Adams arrived in Turkey on Dec. 8.

The borough president told the New York Daily News in an interview that the U.S. should welcome Syrian refugees. “If we allow them in and allow them to learn our standard of living, instead of hating Americans they will embrace Americans,” the Daily News quoted Adams as saying.

During his visit to Turkey, Adams emphasized the need to strengthen the resolve of Brooklynites and their allies around the world in combating terrorism through international cooperation.

“Brooklynites, strengthened by our diversity and committed to a safer world for raising healthy children and families, stand with our friends in Turkey, Syria and all those who are threatened by the cowardice of terrorism,” Adams said. “As our sister cities face terror, as thousands of youth are refugees fighting for their right to live without fear, Brooklyn is there to provide whatever support we can.”
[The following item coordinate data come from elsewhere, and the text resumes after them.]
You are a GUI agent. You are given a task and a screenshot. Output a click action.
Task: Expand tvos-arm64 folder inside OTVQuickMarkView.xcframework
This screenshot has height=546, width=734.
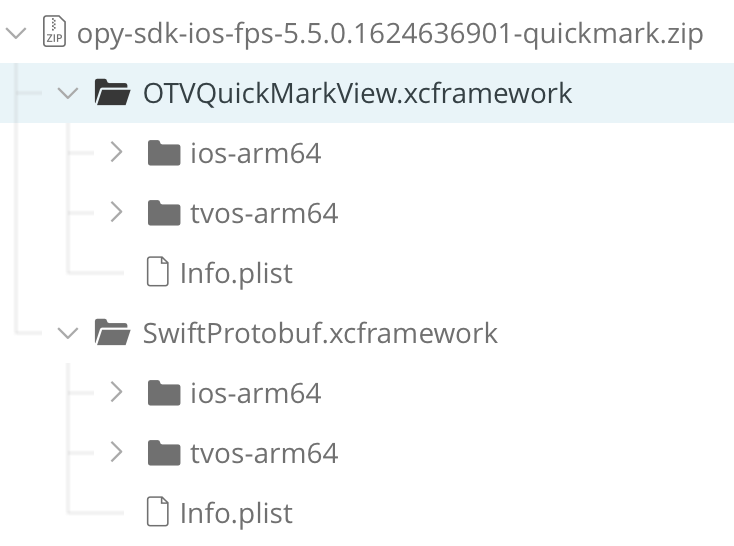pos(116,213)
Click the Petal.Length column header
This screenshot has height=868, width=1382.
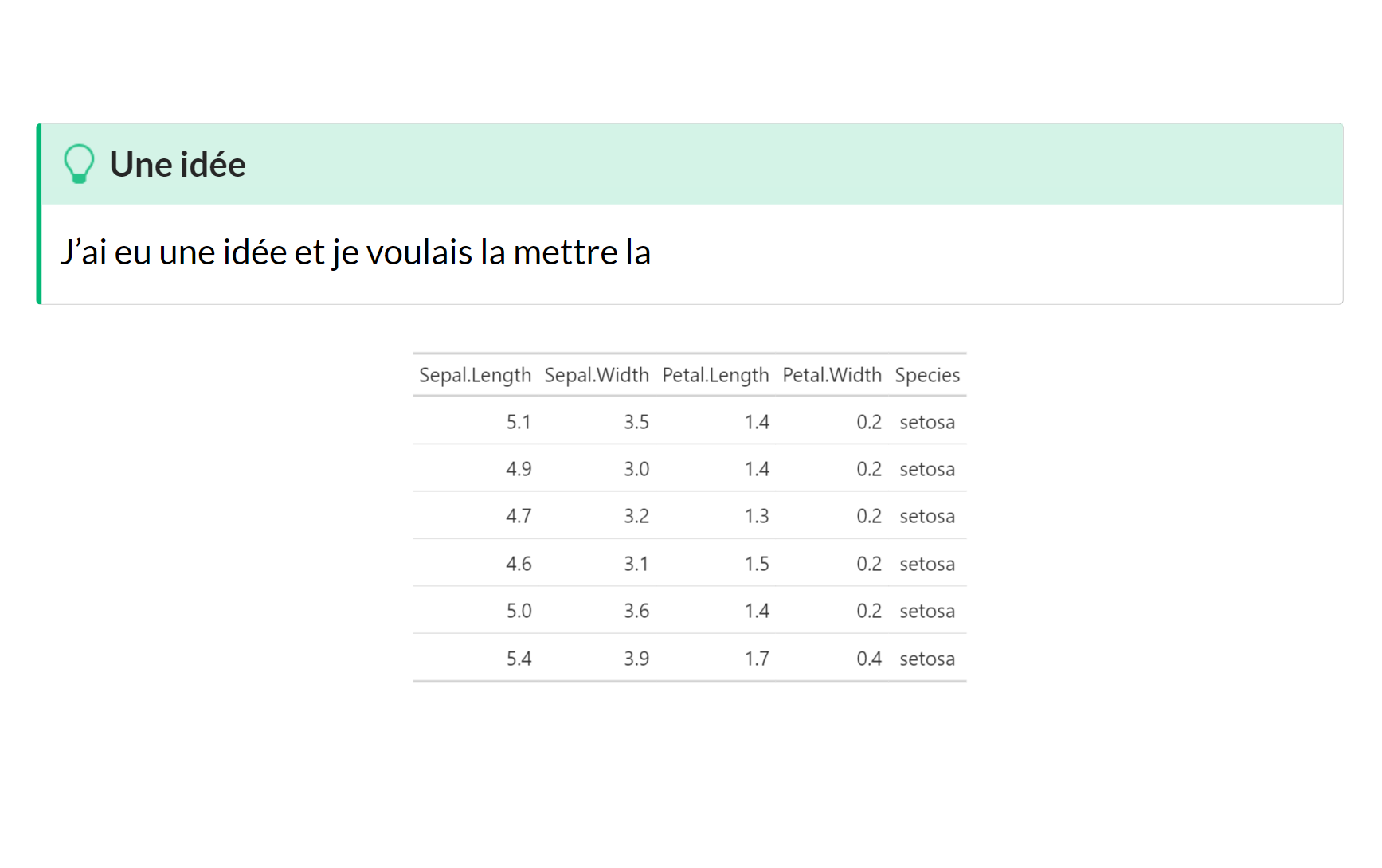pos(715,375)
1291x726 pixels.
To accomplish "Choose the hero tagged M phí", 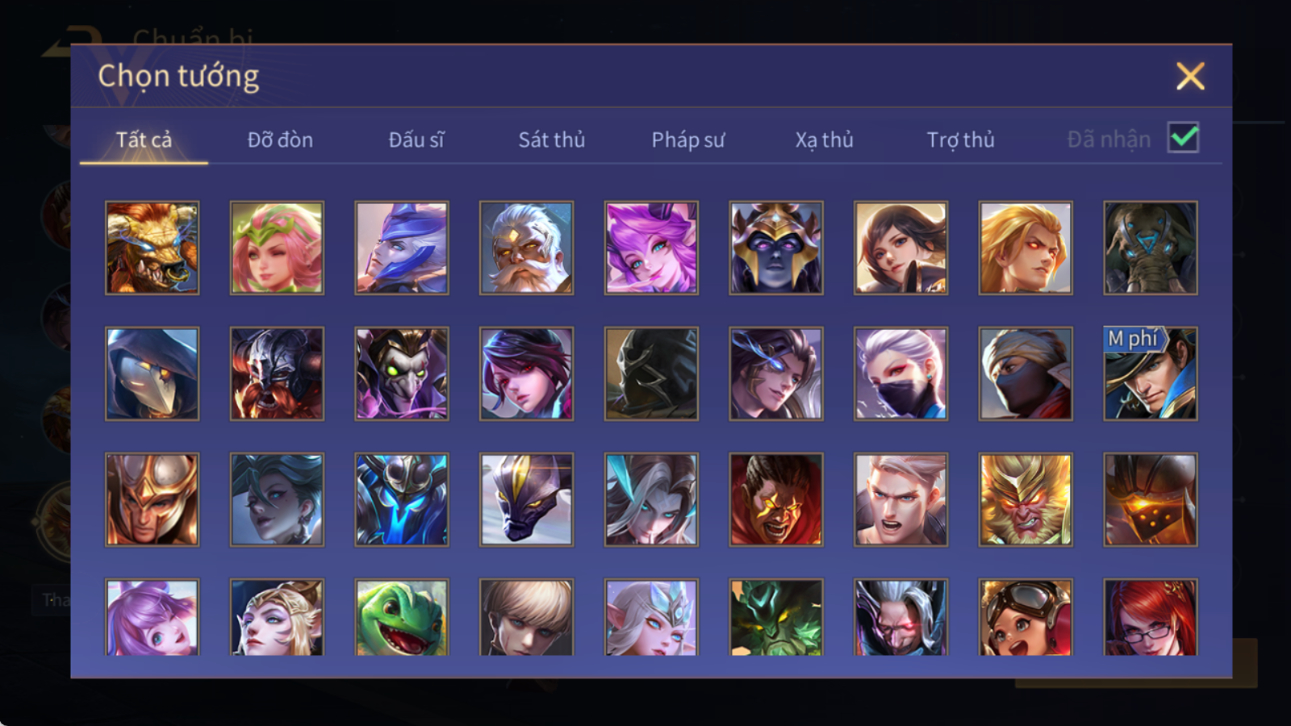I will click(1150, 374).
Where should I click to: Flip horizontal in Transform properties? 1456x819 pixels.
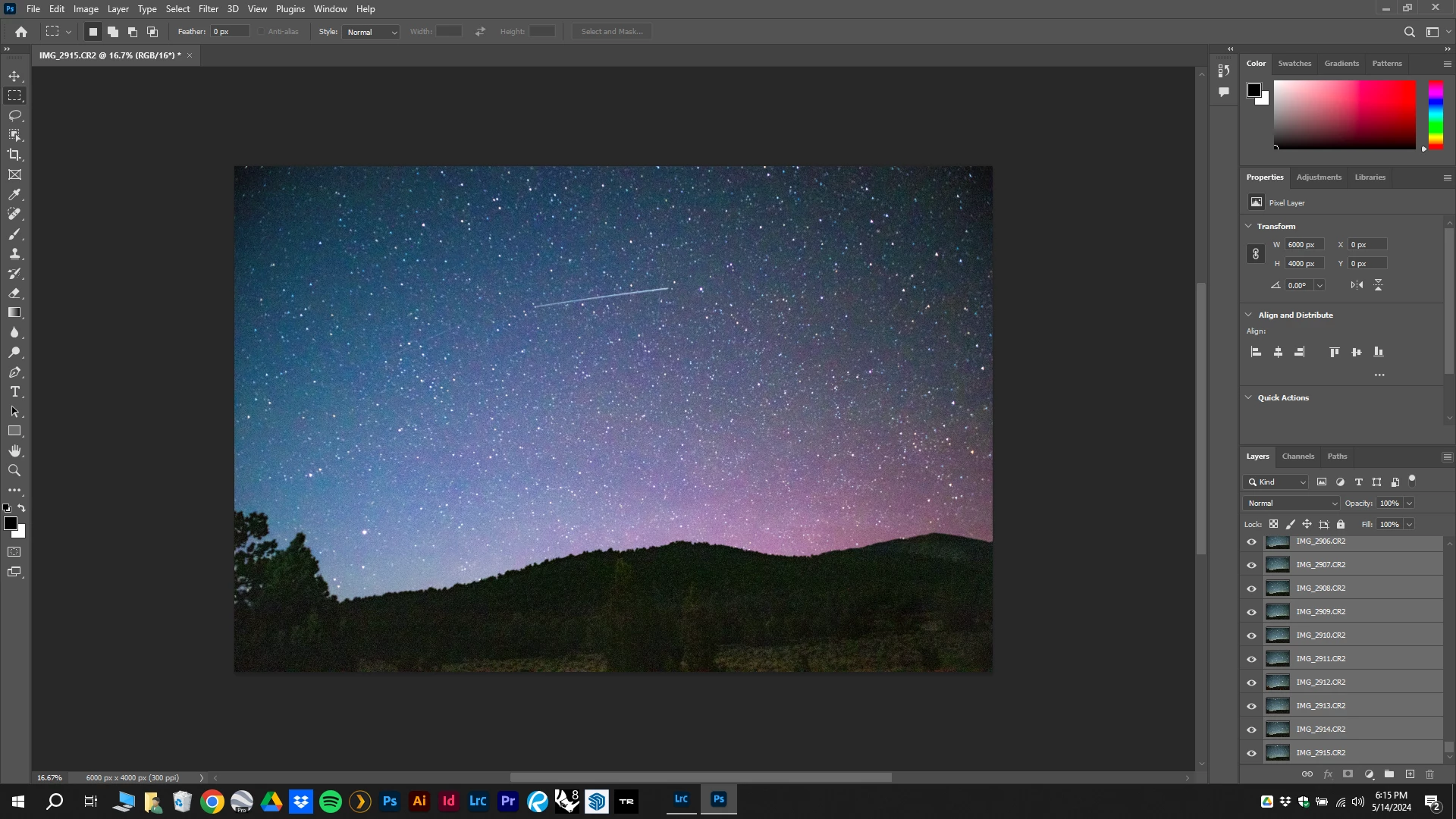(1357, 285)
Another highlight of the trip was when Adams delivered the keynote address at the World Tourism Forum at the 2015 Mediterranean meeting in Antalya. His speech focused on meeting the challenges of terrorism while growing the tourism industry and balancing the concerns of local communities.

His comments included a discussion of his ongoing efforts to strengthen security at soft targets in Brooklyn. Adams emphasized the need for businesses to invest in counterterrorism training and partner closely with law enforcement. He also said it is important for visitors to be educated through tourism agencies on local safety protocols.

“We will not run and hide like some would hope, or close our borders like other fear mongers might suggest. We will be a city with open arms and vigilant eyes. Visitor activity presents an opportunity for real economic impact and cultural exchange through tourism, as well as an obligation to keep everyone who comes into Brooklyn and New York City, in addition to the millions that live and work there every day, safe and secure,” Adams said.

The borough president’s itinerary also included visits with the director general for consular affairs of the foreign ministry of Turkey as well as the mayors of Antalya, Turkey’s largest city on the coast of the Mediterranean Sea; Çankaya, the central metropolitan district of the Turkish capital of Ankara; and Gaziantep, a city in the southeastern Anatolian region.